In this regard, the photocatalytic technology is believed to be capable of altering the reaction kinetics under mild condition owing to the presence of the excited carrier (h⁺/e⁻), and increasing experimental studies have demonstrated the feasibility for facilitating the R-H bond activation [34-36]. Taking the photocatalytic CH₄ activation as an example, it was proposed that CH₄ can be selectively converted to CH₃OH or HCHO under UV irradiation at room temperature over semiconductor catalysts, like TiO₂ [37], ZnO [38] and et al. [39-41]. However, the atomic-level insight into the photocatalytic effect is not unambiguously disclosed, to the best of our knowledge. Theoretically, owing to the difficulty in simulating photo-excited radicals properly on the semiconductor, the photocatalytic surface reaction has been relatively less studied with the detailed kinetic information provided [42-44]. It seems that most researches mainly focus on thermodynamic properties to evaluate the photocatalytic activity by considering the band structure of semiconductor and the potential of target reaction [45-48]. Kinetically, a comprehensive understanding of the nature of photocatalytic effect on R-H bond activation at the atomic-scale level is very limited. Specifically, one may ask, how does the photoexcitation affect the H₂ and C-H activation, and what is the quantitative difference between thermo- and photo-catalytic mechanisms? Moreover, there are different types of C-H bonds, e.g., C(sp³)-H, C(sp²)-H and C(sp¹)-H, and what are the general rule or difference of the photocatalytic effects on them?

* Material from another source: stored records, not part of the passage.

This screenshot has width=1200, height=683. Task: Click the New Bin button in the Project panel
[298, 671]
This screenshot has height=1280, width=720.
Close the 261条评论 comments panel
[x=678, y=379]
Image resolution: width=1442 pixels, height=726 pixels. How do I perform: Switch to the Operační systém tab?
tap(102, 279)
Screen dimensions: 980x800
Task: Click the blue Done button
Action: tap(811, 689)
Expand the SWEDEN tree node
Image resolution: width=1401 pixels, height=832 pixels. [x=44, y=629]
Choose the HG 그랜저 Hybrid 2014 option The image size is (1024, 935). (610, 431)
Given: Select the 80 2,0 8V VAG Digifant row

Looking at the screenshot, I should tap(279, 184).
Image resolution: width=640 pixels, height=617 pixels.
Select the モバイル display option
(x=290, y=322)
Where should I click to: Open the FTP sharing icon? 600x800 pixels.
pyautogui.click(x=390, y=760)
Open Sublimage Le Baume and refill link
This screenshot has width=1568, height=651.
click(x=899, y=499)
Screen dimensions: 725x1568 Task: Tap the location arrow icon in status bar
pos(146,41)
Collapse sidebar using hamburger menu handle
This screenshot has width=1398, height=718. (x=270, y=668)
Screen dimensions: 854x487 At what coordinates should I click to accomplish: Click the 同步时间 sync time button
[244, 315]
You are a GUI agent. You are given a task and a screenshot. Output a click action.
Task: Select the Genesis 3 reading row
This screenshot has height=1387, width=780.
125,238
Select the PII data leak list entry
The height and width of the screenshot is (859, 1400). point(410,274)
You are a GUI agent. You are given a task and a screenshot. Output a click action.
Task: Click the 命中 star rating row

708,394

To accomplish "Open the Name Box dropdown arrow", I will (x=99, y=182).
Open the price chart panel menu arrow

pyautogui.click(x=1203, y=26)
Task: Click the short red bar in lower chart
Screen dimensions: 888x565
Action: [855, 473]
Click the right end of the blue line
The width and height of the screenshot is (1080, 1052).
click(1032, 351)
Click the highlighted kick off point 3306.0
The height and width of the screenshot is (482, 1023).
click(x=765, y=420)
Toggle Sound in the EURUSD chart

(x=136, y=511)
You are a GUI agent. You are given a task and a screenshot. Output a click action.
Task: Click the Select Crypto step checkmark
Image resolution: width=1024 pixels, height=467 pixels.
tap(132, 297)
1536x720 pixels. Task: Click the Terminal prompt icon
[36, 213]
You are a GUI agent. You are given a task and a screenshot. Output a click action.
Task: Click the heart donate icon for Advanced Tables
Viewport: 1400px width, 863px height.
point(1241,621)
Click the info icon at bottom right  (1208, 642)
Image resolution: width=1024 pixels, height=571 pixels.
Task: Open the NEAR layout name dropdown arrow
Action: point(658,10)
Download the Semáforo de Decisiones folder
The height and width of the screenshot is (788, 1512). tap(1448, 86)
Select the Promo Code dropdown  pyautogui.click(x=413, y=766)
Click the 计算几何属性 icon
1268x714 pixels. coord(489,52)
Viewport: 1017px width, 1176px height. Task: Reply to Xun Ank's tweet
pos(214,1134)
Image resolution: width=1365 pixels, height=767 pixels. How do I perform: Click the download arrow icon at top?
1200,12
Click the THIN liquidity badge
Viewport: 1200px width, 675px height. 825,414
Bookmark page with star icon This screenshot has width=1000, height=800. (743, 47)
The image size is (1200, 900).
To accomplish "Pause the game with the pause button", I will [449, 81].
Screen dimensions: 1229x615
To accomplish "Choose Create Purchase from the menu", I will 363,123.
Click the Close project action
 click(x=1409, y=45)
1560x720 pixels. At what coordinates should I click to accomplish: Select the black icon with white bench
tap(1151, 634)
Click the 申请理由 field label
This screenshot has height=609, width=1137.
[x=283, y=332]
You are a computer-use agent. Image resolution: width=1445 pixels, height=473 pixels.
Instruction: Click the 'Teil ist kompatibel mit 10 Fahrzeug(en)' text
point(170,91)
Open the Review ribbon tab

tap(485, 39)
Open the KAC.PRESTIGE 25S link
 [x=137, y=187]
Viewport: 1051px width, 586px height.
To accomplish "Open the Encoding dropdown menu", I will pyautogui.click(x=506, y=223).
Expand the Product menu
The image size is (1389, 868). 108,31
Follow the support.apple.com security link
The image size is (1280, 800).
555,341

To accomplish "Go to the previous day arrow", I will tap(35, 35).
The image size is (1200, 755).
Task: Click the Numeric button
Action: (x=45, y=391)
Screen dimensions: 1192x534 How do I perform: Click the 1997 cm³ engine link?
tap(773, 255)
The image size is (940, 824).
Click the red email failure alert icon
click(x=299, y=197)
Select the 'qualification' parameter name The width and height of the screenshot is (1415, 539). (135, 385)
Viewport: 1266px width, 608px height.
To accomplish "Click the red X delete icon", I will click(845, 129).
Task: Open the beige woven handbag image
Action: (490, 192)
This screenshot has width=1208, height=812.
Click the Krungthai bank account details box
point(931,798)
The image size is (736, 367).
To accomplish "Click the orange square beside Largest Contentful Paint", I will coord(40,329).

Herein, we computationally explored the activation of H₂ molecule and diverse C–H bonds in thermo- and photo-catalysis on rutile TiO₂(110), one of the most studied semiconductors in photocatalysis. The theoretical results explicitly revealed the reaction mechanisms of H₂ activation; moreover, the activation of C-H bonds in diverse light-hydrocarbons, including acetylene (HC≡C–H), benzene (C₆H₅–H), ethylene (CH₂=CH–H), methane (CH₃–H), ethane (CH₃CH₂–H), propyne (CH≡CCH₂–H), toluene (C₆H₅CH₂–H) and propylene (CH₂=CHCH₂–H), were calculated and compared. The C–H bond energy (E_bond) and deprotonation energy (E_dep, corresponding to the acidity) were identified to be two main factors leading to the distinct behaviors of R–H bonds activation in thermo- and photo-excited conditions.

All spin-polarized DFT calculations were performed via Vienna ad initio Software Package (VASP) code [49, 50], using the Perdew-Burke-Ernzerhof (PBE) functional within the generalized gradient approximation (GGA) [51, 52]. The project-augmented wave (PAW) [53] method was used to represent the core-valence electron interaction, and the valence electronic states were expanded in plane wave basis sets with a cutoff energy of 450 eV. To ensure proper description of the valence electrons on Ti atom, a valence electron configurations 3p⁶4s²3d² (small core) was applied.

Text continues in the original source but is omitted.